Het inschatten van kinderen en kijken wat voor hen de optimale leerroute is vindt Peerdeman een van de belangrijkste taken als docent. “In de onderbouw zitten alle niveaus nog door elkaar, daarna wordt besloten welk niveau het beste bij het kind past.” Als mentor probeert ze kinderen niet alleen te laten kijken naar prestaties op school, maar ook naar andere dingen die ze leuk vinden.
“Kinderen moeten echt leren luisteren naar zichzelf als het gaat om niveaukeuze. Ik kan ze daar alleen maar bij helpen.”

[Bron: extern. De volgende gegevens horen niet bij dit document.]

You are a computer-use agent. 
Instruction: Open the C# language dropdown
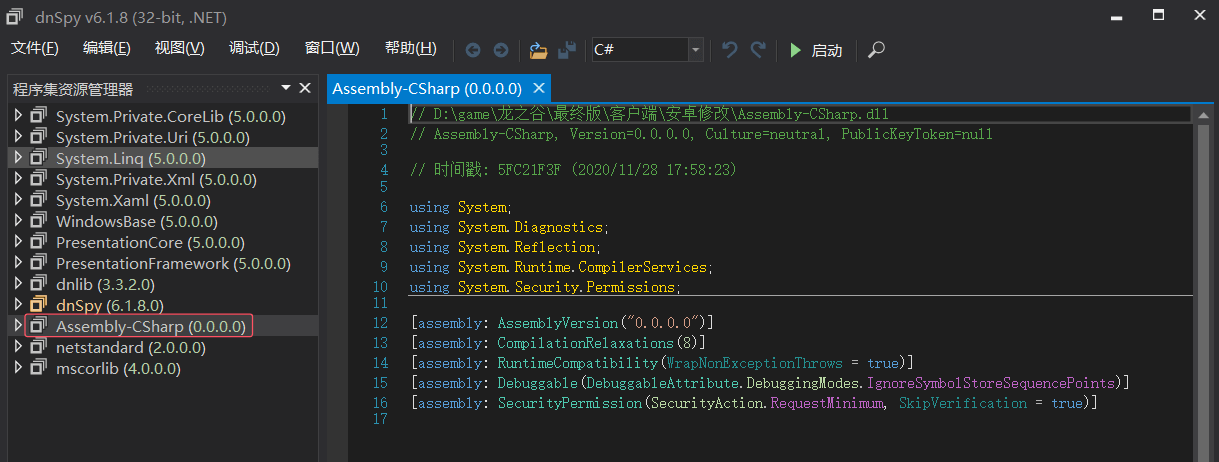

Als voorbeeld noemt ze een aantal jongens die makkelijk vmbo-t konden doen. “Ze konden heel goed meekomen met het niveau, maar merkten alle drie dat ze liever wat meer in de praktijk aan de slag wilden. Op kader hebben we een prachtig technieklokaal, in de theoretische leerweg is het meer gericht op leren. Samen met hun ouders hebben we toen besloten dat zij beter pasten bij kader. Veel ouders willen het hoogst haalbare voor hun kind, maar zien over het hoofd dat het ook gaat over geluk en niet alleen over cijfers.”
Om dat te benadrukken legt OSB ook veel nadruk op andere zaken dan enkel cijfers. “Wij zijn een school waar we ons best doen om kinderen kansen te bieden, waar die kansen ook liggen. Sport is bijvoorbeeld een van onze pijlers: we zijn twee jaar op rij de sportiefste school van Nederland geweest.” Ook het grote aanbod aan naschoolse activiteiten laat zien dat de school meer uit kinderen wil halen. “Kinderen moeten leren dat ze meer zijn dan enkel hun schooladvies.”
Peerdeman helpt ze daar graag bij. “Ik probeer als docent goed naar ieder kind te luisteren en kinderen de vrijheid te geven om zichzelf te ontdekken.” Wat overigens niet wil zeggen dat alles mag in haar les. “Het is belangrijk dat ze weten wat mijn grenzen zijn. Ik kan behoorlijk fel uit de hoek komen als het gaat om m’n grenzen. Kinderen vinden mij denk ik niet streng, maar weten wel heel goed tot hoever ze kunnen gaan.”
Daar tegenover staat dat Peerdeman heel veel individuele aandacht heeft voor haar leerlingen. Alle 28 kinderen kent ze bij naam, ondanks dat ze nog geen maand kent. “Ik vind dat belangrijk, maar met acht klassen van 28 kinderen is dat nog een pittige opgave. Zeker als je bedenkt dat er nogal wat exotische namen tussen zitten,” lacht ze.
De Bijlmer is een wijk waar veel verschillende culturen samenkomen. Peerdeman is geadopteerd, ze kan zich voorstellen dat een donker kind met een probleem over kleur eerder naar haar toekomt dan naar een blanke leraar. “Ik realiseer me heel goed dat kinderen daarmee bezig zijn, en het is ook belangrijk om bijvoorbeeld de discussie rondom Zwarte Piet bespreekbaar te maken op scholen.”
Wel probeert ze als docent altijd begrip te tonen voor standpunten. “Er zijn nou eenmaal vaak twee kanten aan een verhaal en het is belangrijk om leren dat mensen soms anders denken dan jij.”
Het is iets wat ze heel vaak goed ziet gaan op OSB, tot haar grote vreugde. “Wij hebben hier van alles rondlopen qua cultuur, afkomst en milieu. Over het algemeen lijkt dat niet echt problemen op te leveren, waar ik blij om ben. We doen echt ons best om iedereen het gevoel te geven dat hij er mag zijn, hoe je er ook uitziet of waar je ook vandaan komt. Het is mooi om te zien dat dat goed opgepikt wordt door leerlingen.”
Peerdeman werd niet alleen door haar ouders, die beiden lesgeven, geïnspireerd om docent te worden, maar ook door een gymlerares die tijdens haar schooltijd diepe indruk maakte. “Ik wist altijd al wel dat ik graag wilde lesgeven, maar op die manier kon ik ook sportief bezig zijn.” Het OSB kende Peerdeman al van kinds af aan: haar oudere broer ging hier als leerling heen. “Dus toen ze hier een docent lichamelijke opvoeding zochten, wist ik direct dat ik goed bij de school zou passen.”
Ze omschrijft de school als een warm bad. “We hebben hier allemaal veel oog voor elkaar, zowel tussen leerlingen en docenten als docenten onderling. Als ik ziek ben, krijg ik altijd een berichtje van een collega. De manier waarop wij met elkaar omgaan heeft iets familiairs.” Ze voelt zich er dan ook erg op haar gemak als docent. “Ondanks dat de baan van lerares steeds zwaarder en drukker wordt, valt dit altijd te bespreken met collega’s. Je voelt je hier gezien, gehoord en gesteund.”